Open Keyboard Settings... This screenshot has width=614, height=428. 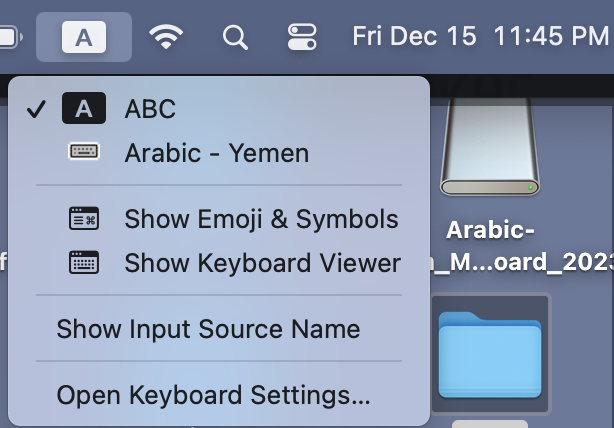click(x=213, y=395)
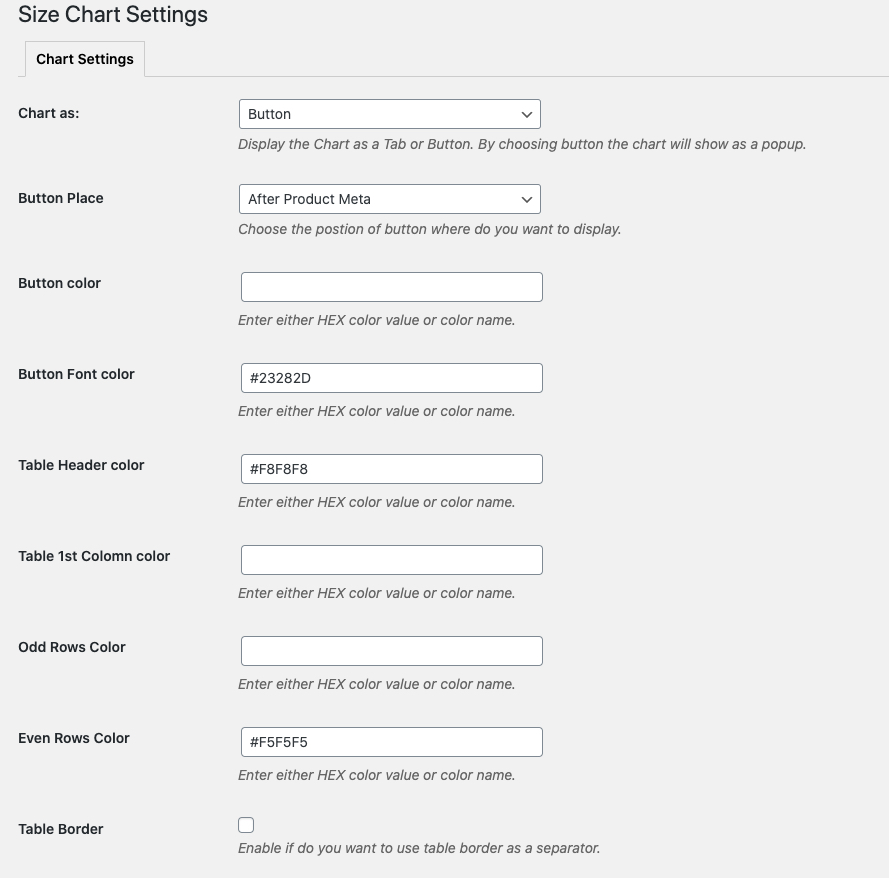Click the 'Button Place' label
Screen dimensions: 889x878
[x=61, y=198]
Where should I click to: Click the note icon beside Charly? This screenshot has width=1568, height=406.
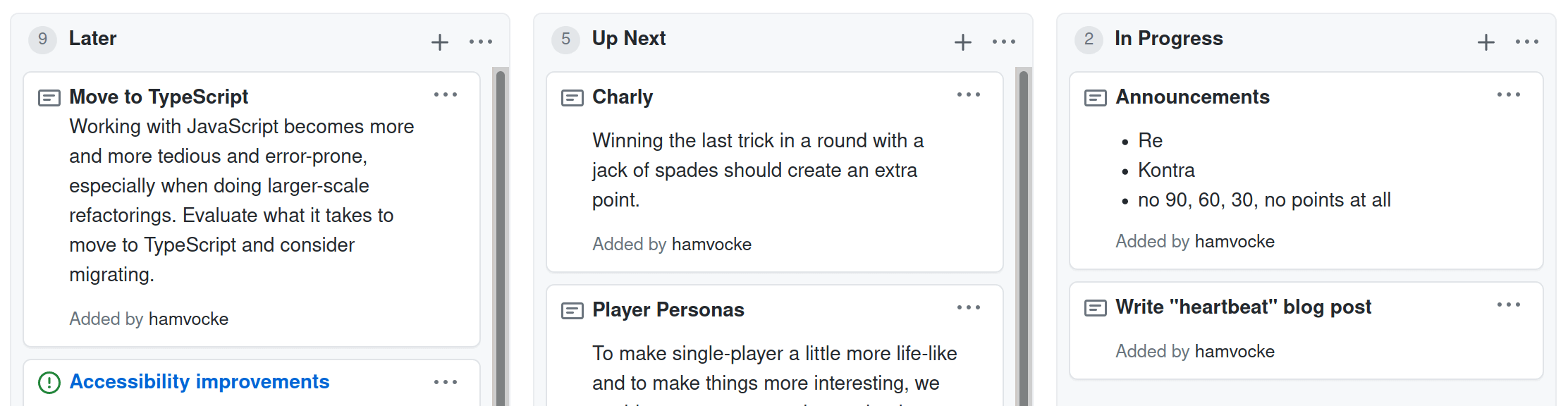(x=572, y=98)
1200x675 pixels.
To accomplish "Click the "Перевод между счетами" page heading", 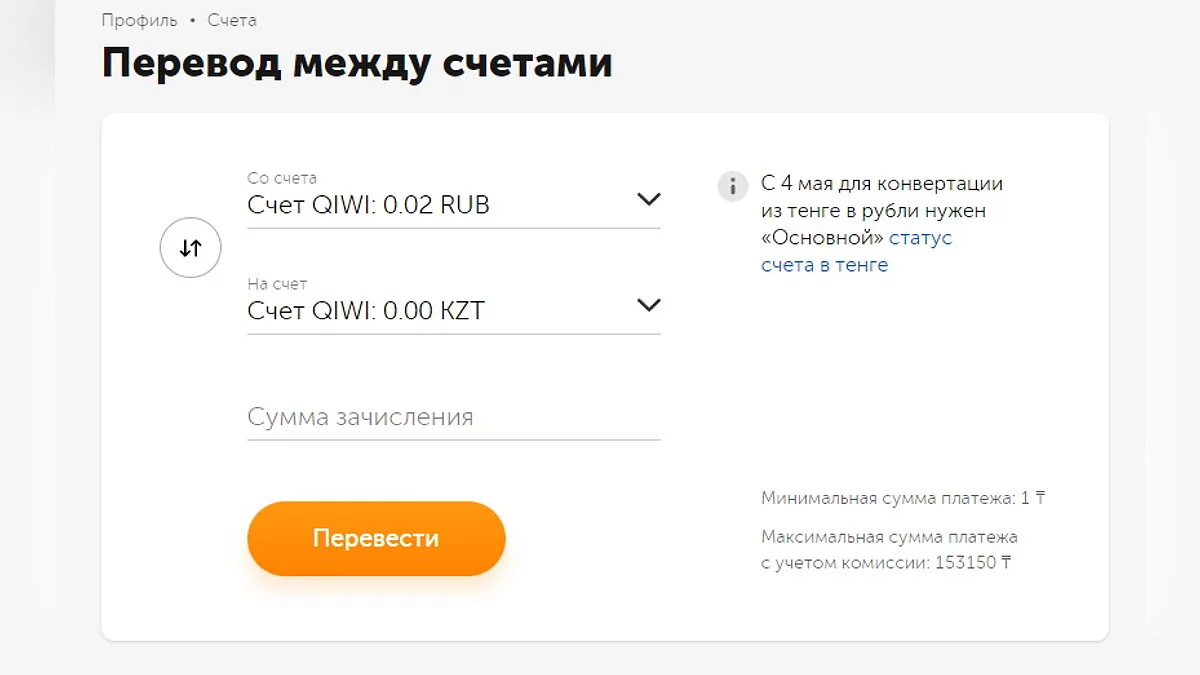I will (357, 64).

----------

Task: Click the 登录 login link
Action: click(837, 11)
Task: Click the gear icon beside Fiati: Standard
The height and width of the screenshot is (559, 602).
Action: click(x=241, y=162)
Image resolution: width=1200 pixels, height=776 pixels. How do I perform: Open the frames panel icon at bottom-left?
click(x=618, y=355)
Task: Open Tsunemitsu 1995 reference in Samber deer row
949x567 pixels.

----------

WHAT THE TASK ASKS
Please make an exact copy of the lines above from the line with "The height and" through the line with "949x567 pixels.", both ends included.

WRITTEN ANSWER
The height and width of the screenshot is (559, 602).
Action: click(x=241, y=162)
Image resolution: width=1200 pixels, height=776 pixels. How do I perform: Open the frames panel icon at bottom-left?
click(x=618, y=355)
Task: Open Tsunemitsu 1995 reference in Samber deer row
949x567 pixels.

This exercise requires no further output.